Basically, the question asks if there's a uniform convergence at $[0,\infty)$ so the answer is no because there isn't even a point-wise convergence at $[0,1)$. Am I right?

But (assuming I'm right so far) let's assume the question asked about uniform convergence at $[1,\infty)$:

We should look for $$\sup_{x\in [1,\infty)} \left( \sqrt[n]{1+x^n} -x \right)$$

Let's find extremum points of $f_n(x)$:

$$f_n'(x) = (1+x^n)^{\frac{1}{n}-1}x^{n-1}$$

Here I got a little stuck, tough I think there's only minimum point at $x=0$ so $f_n(x)$ grows with $x$.

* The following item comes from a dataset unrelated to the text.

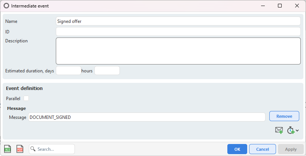Click the Message field containing DOCUMENT_SIGNED

pos(147,117)
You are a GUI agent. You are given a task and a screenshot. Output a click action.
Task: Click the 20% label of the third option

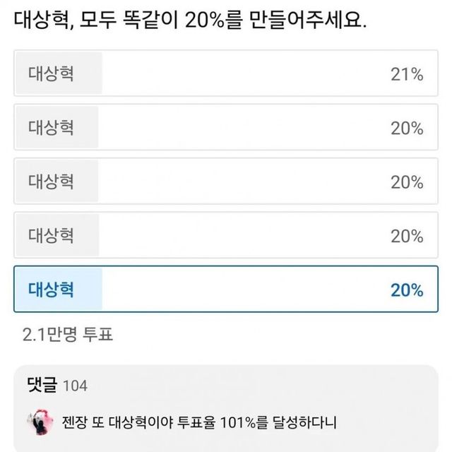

Could you help me finish up this proof? (And validate the first part.)

Answer 1

Partial answer.

Use $$(u-v)(u^{n-1}+u^{n-2}v+\cdots + uv^{n-2}+v^{n-1}) = u^n-v^n$$ With $u=\sqrt[n]{1+x^n}$ and $v=x$. This will give you a good estimate for $f_n(x)-x$ when $x\geq 1$. In particular, $f_n(x)-x \leq \frac{1}{n}$ for $x\geq 1$.

So the question reduces to whether there is a uniform convergence on $[0,1)$.

Answer 2

The sequence of functions $$ f_n(x) = (1+x^n)^{\frac{1}{n}} $$ uniformly converges to the function $g(x)=\max(1,x)$ over $\mathbb{R}^+$. If $x\in[0,1]$ we have: $$0\leq f_n(x)-1 \leq 2^{\frac{1}{n}}-1\leq \frac{1}{n} \tag{1}$$ through the inequality: $$ u>v>0 \Longrightarrow u^{\frac{1}{n}}-v^{\frac{1}{n}}\leq \frac{u-v}{n v^{\frac{n-1}{n}}}\tag{2}$$ that also gives, over $[1,+\infty)$, $$ 0\leq f_n(x)-x \leq \frac{1}{n x^{n-1}}. \tag{3}$$